Van-Tam apeluje więc do osób, które są już zaszczepione, by nadal stosowały się do wszystkich ograniczeń związanych z epidemią.
- Zmieniając swoje zachowanie nadal możesz rozprzestrzeniać wirusa przyczyniając się do dużej liczby infekcji i narażając na zachorowanie osoby, które wciąż czekają na przyjęcie szczepionki - tłumaczy specjalista.
Zastępca naczelnego lekarza Anglii pisze, że podanie dwóch dawek szczepionki zapewnia lepszą i trwalszą ochronę i wszyscy powinni przyjąć dwie porcje preparatu. Wyjaśnia jednak, że decyzja o skupieniu się na podaniu pierwszej dawki możliwie największej liczbie osób i wykonywania drugiego zastrzyku w dalszej kolejności jest słuszna. Pozwala bowiem szybko zapewnić pewną ochronę, którą daje już pierwsza porcja preparatu, możliwie największej grupie z najbardziej narażonych osób.

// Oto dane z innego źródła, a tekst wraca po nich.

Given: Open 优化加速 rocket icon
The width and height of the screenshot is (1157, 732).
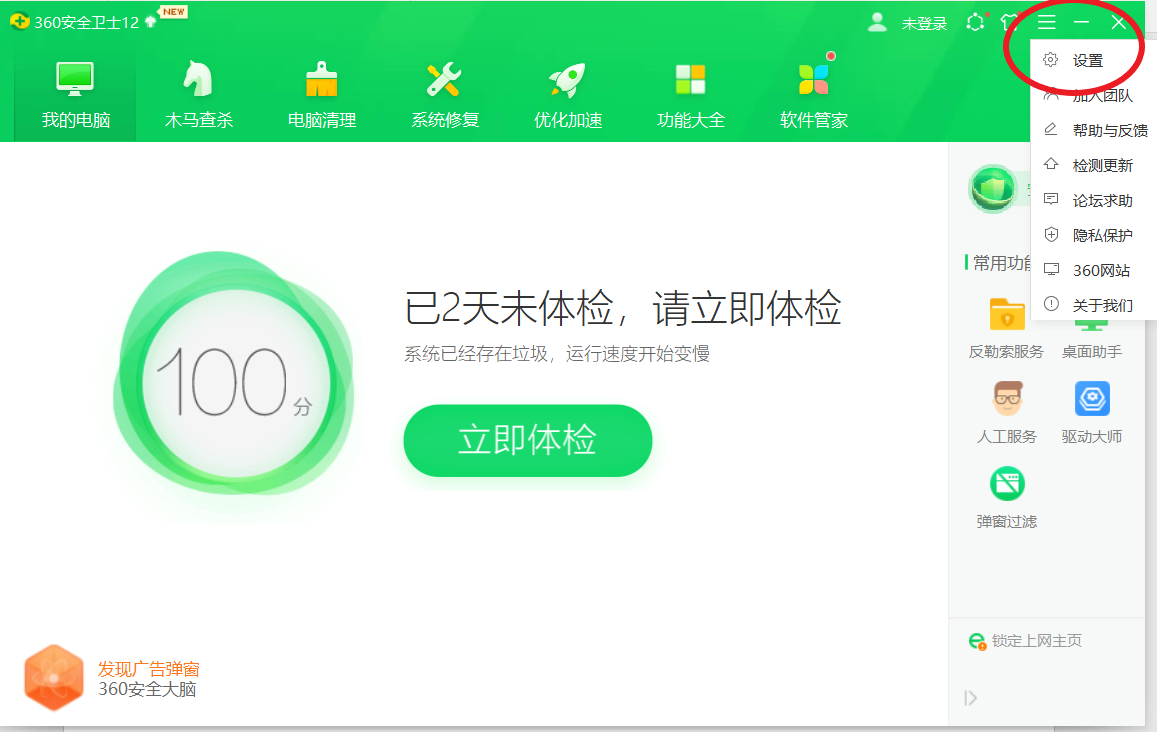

Van-Tam chwali "niesamowitą pracę" naukowców, którzy przyczynili się do opracowania szczepionki w tak krótkim czasie i zapewnia, że to właśnie dzięki masowej akcji szczepień uda się przezwyciężyć pandemię koronawirusa i "wrócić do życia, które znamy - meczów lokalnych drużyn piłkarskich, wielopokoleniowych spotkań rodzinnych i wielkich wesel".